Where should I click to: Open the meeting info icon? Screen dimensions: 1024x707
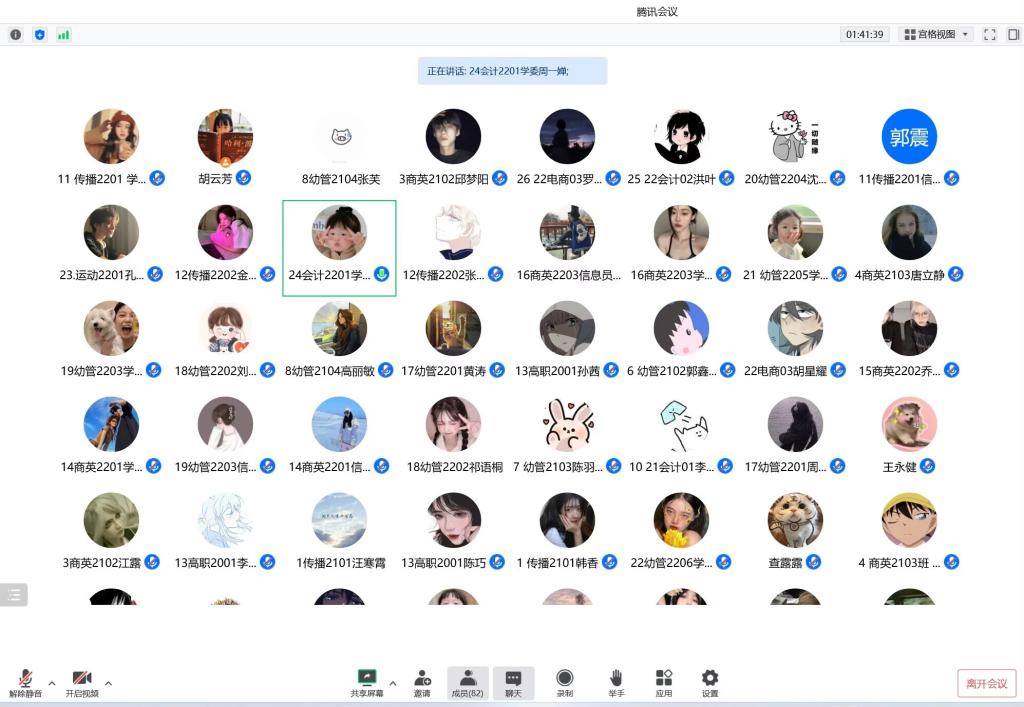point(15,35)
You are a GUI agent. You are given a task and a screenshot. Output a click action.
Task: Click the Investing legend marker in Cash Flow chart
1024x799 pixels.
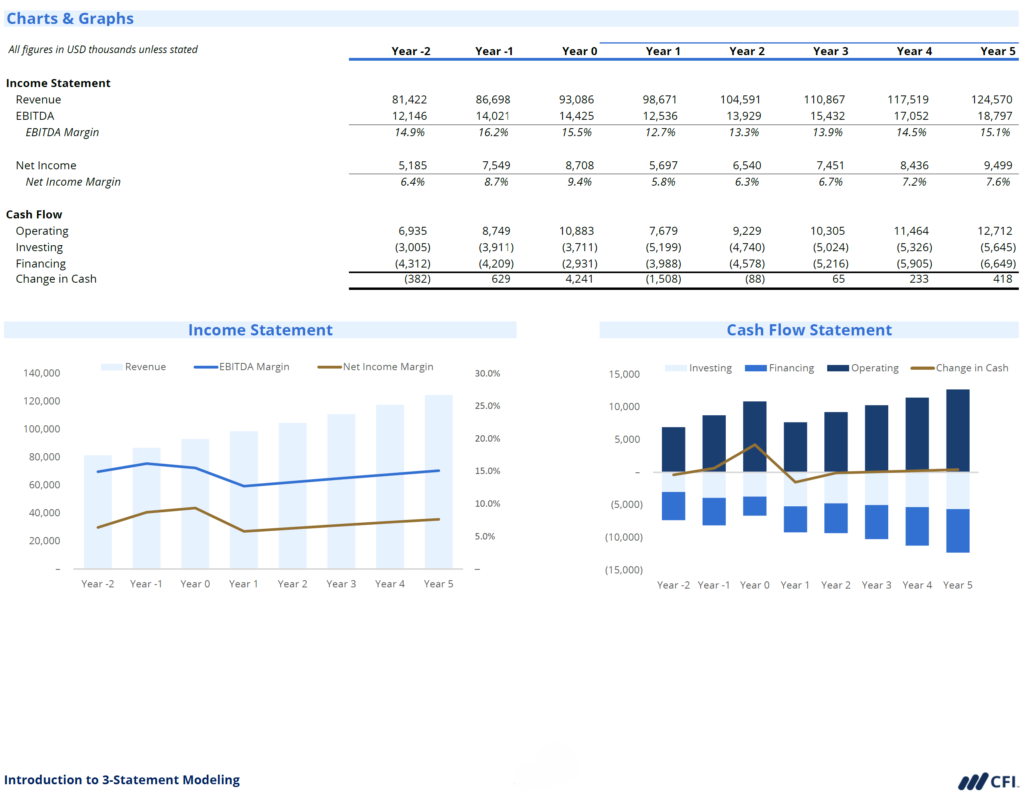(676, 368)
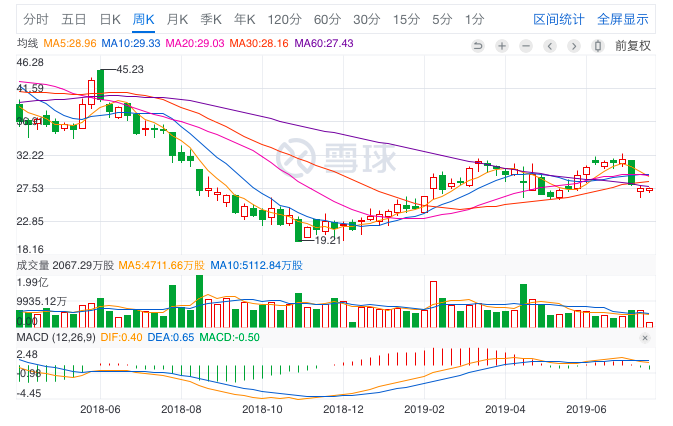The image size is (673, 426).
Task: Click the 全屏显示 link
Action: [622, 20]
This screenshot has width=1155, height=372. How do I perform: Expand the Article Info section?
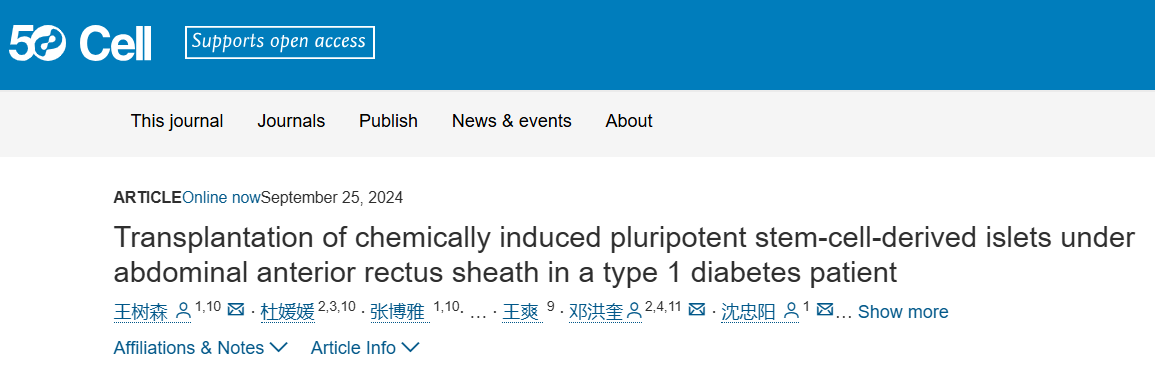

---

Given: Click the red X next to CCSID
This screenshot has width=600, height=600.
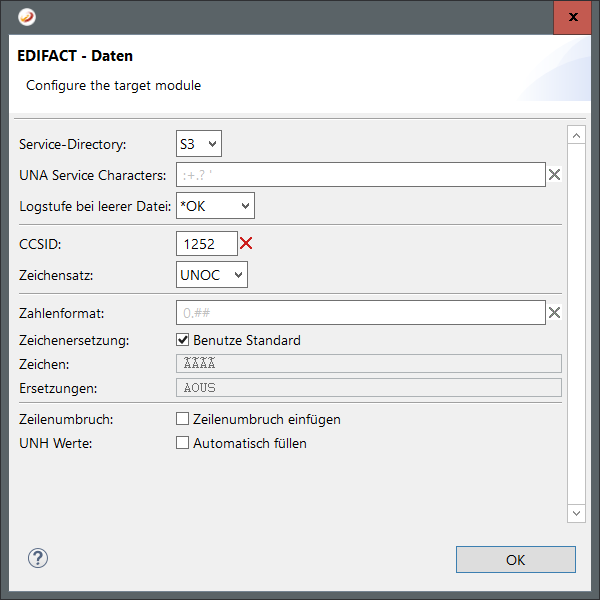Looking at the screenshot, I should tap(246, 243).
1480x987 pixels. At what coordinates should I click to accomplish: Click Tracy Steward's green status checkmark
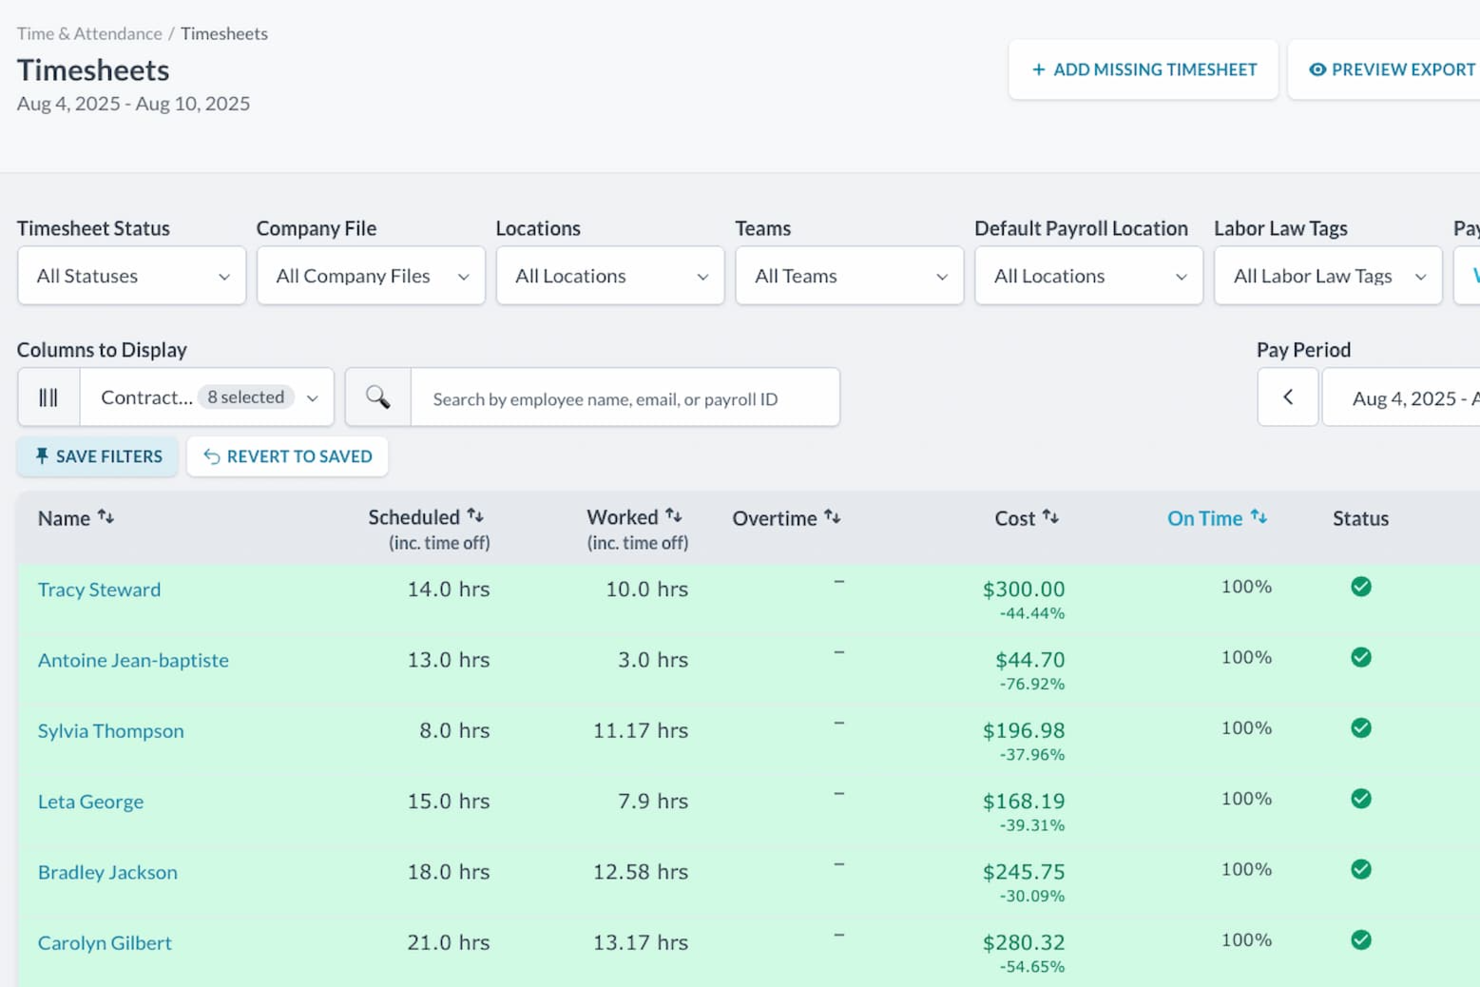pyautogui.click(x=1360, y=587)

==

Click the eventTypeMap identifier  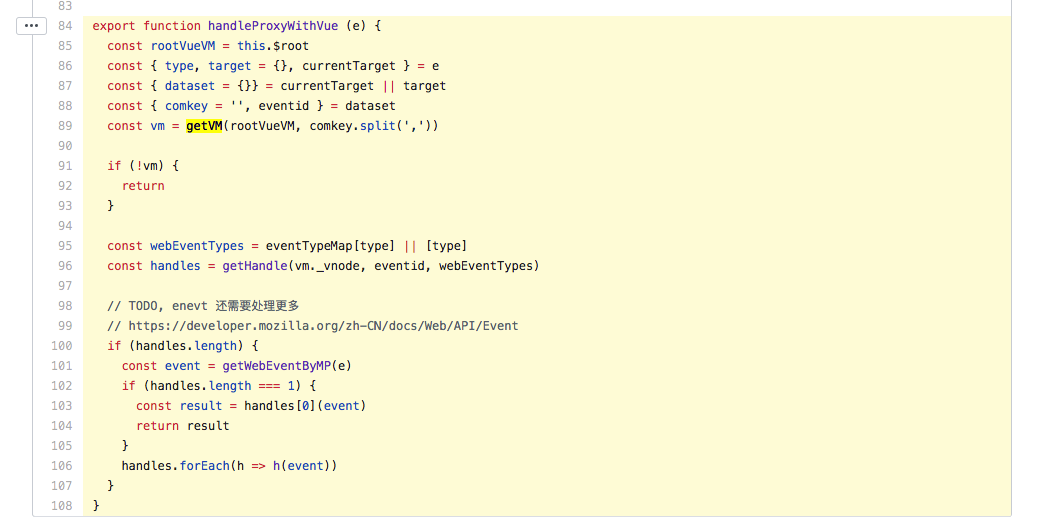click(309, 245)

■ **Goal of the exercise**: Above are the records. Copy only the lines from the one with "Where should I" through the one with "This screenshot has width=1155, height=372.", exactly, with no pictures.

■ **Result below**:
Where should I click to: Open the meeting info icon? Screen dimensions: 1024x707
point(15,35)
You are a GUI agent. You are given a task and a screenshot. Output a click action.
Task: Click the Investing legend marker in Cash Flow chart
1024x799 pixels.
(676, 368)
The image size is (673, 426).
Task: Click the 全屏显示 link
Action: [622, 20]
This screenshot has width=1155, height=372. How do I perform: Expand the Article Info section?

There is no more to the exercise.